The integration is set to happen on a certain time of day. It is a relatively long process because it checks through all the products in all shops. That's fine though, there is no requirements on how quick the integration should be. It should rather be a resource constrained process so it would not affect the users using the web shops.
Originally I thought this would be a perfect use case for serverless application running in AWS Lambda for example. I also tried out OpenWhisk from IBM which can be run as a self-hosted serverless platform. While it would have been interesting to try out those technologies I ended up using my DigitalOcean virtual server purely to save costs.
I wrote the app with Scala. I wanted to know the language better and also wanted to see how Akka works in the language it is built in (if all you have is a hammer...). The application is really simple, one just triggers the integration task, it will connect to the webshops to fetch all their product information, cache that to RocksDB, run the transformation rules and the updates the slave webshops.
The application has a configurable amount of workers which do the operations (fetch product data, store it...). The workers are essentially actors which do a lot of blocking operations. This is usually a problem especially if the thread pool for Akka is the default one. The operations using REST APIs of the shops are not exactly fast which can result in quick drainage of Akka threads.

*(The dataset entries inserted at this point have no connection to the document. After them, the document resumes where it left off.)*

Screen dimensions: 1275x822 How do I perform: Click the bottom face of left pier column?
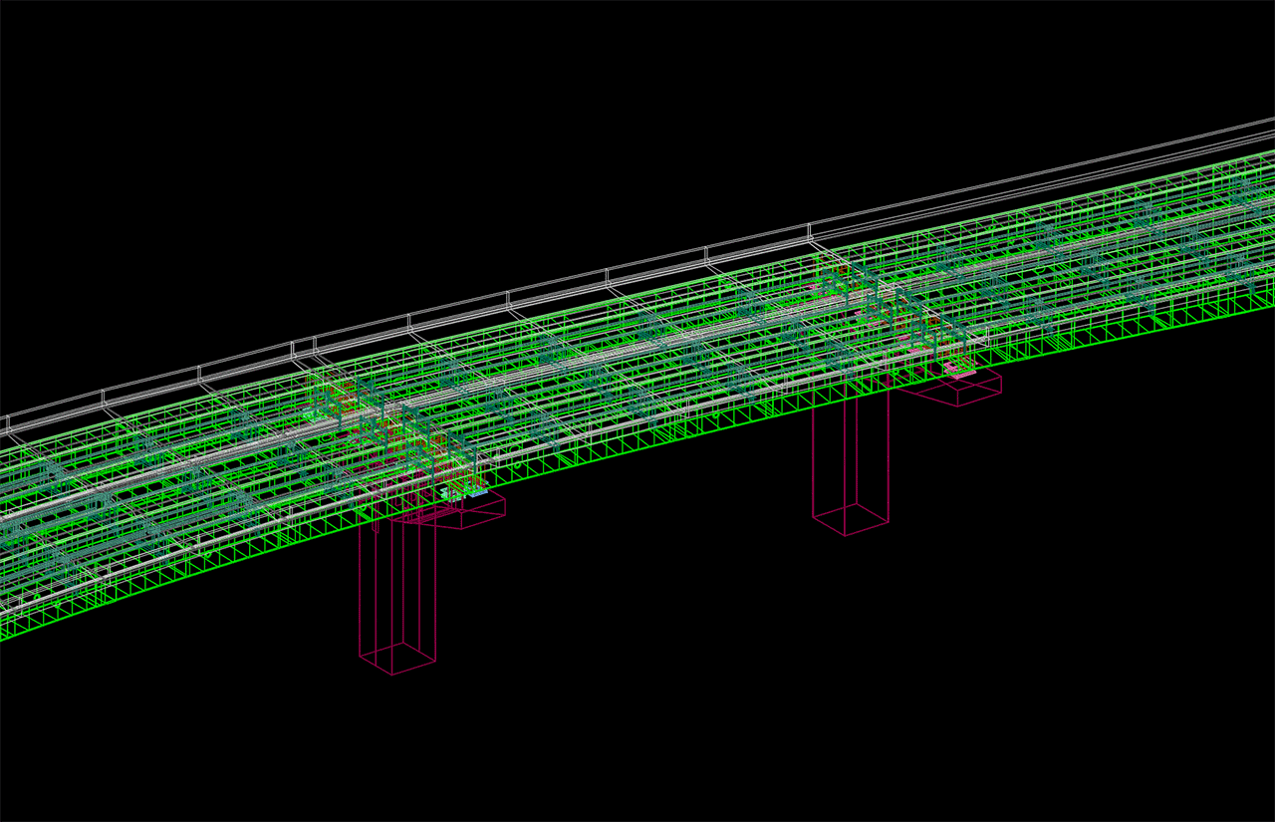pos(397,659)

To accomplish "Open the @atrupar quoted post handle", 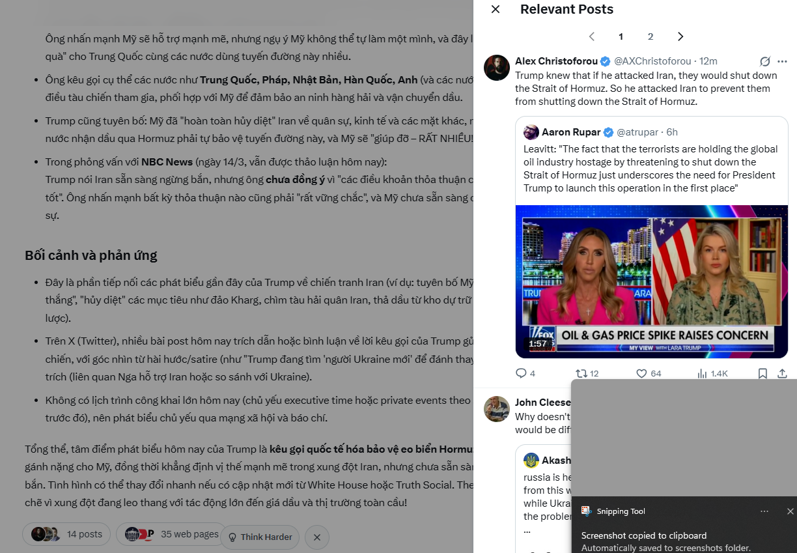I will pos(637,132).
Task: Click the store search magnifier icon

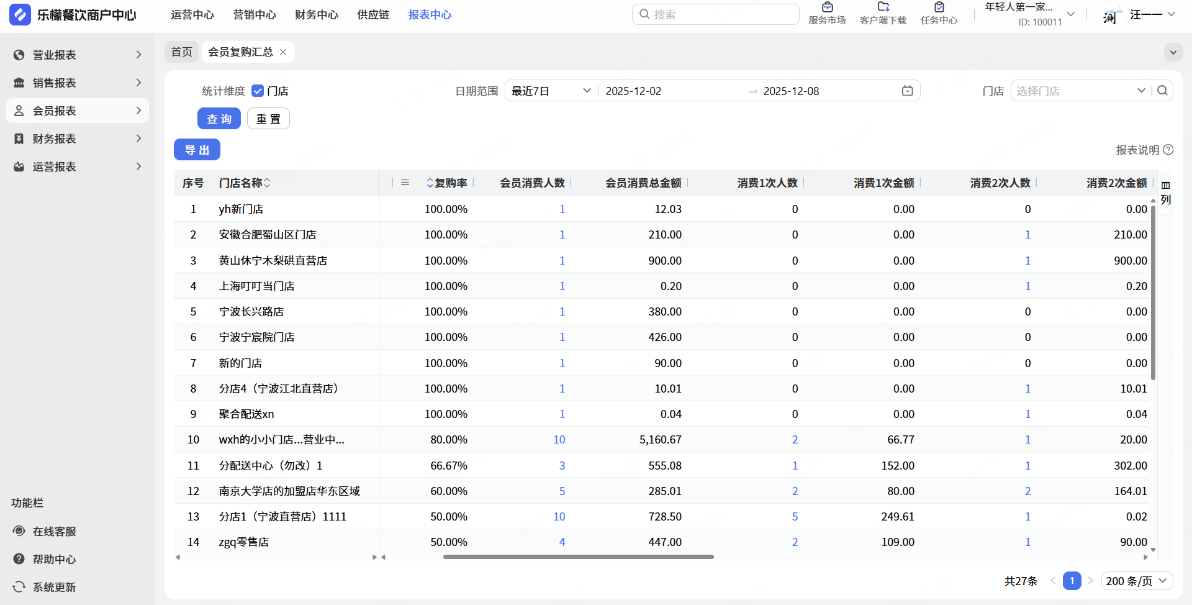Action: click(x=1162, y=91)
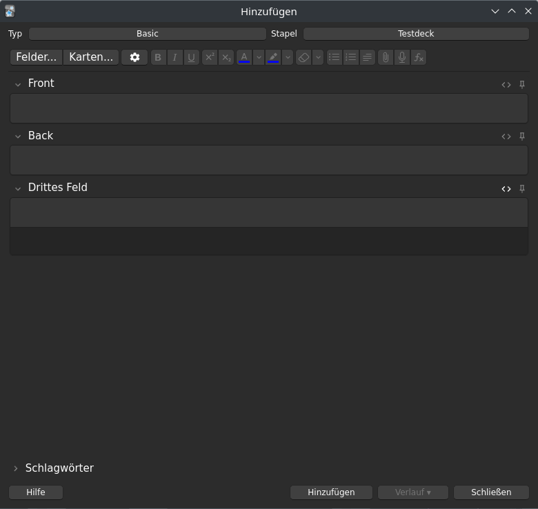Viewport: 538px width, 509px height.
Task: Open the Felder... dialog
Action: click(x=37, y=57)
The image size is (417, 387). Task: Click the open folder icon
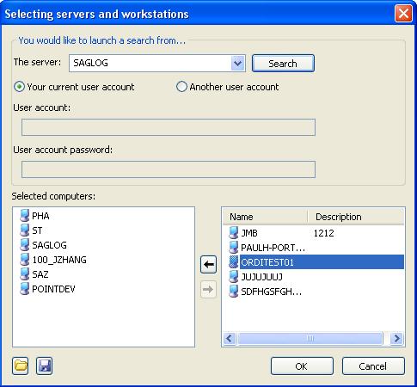[21, 366]
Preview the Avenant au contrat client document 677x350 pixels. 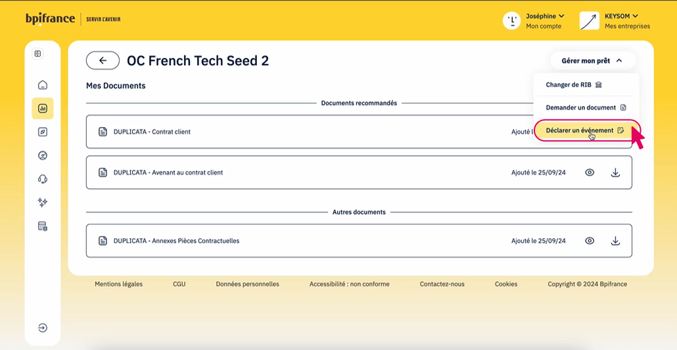[590, 172]
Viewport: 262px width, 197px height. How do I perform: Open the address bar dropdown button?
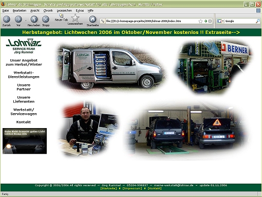click(x=210, y=21)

The Akka default pool can be configured to have a fixed number of threads on startup. The amount of workers is derived from the maximum threads available. Each shop interface has a set of workers which is roughly calculated from the amount of threads Akka has divided by the number of shops minus a constant to give some processing time to the aggregate actors. This ends up working pretty well especially when I want to limit the load to the webshops and also keeps the integration application itself from hogging all my 1 core virtual machine resources.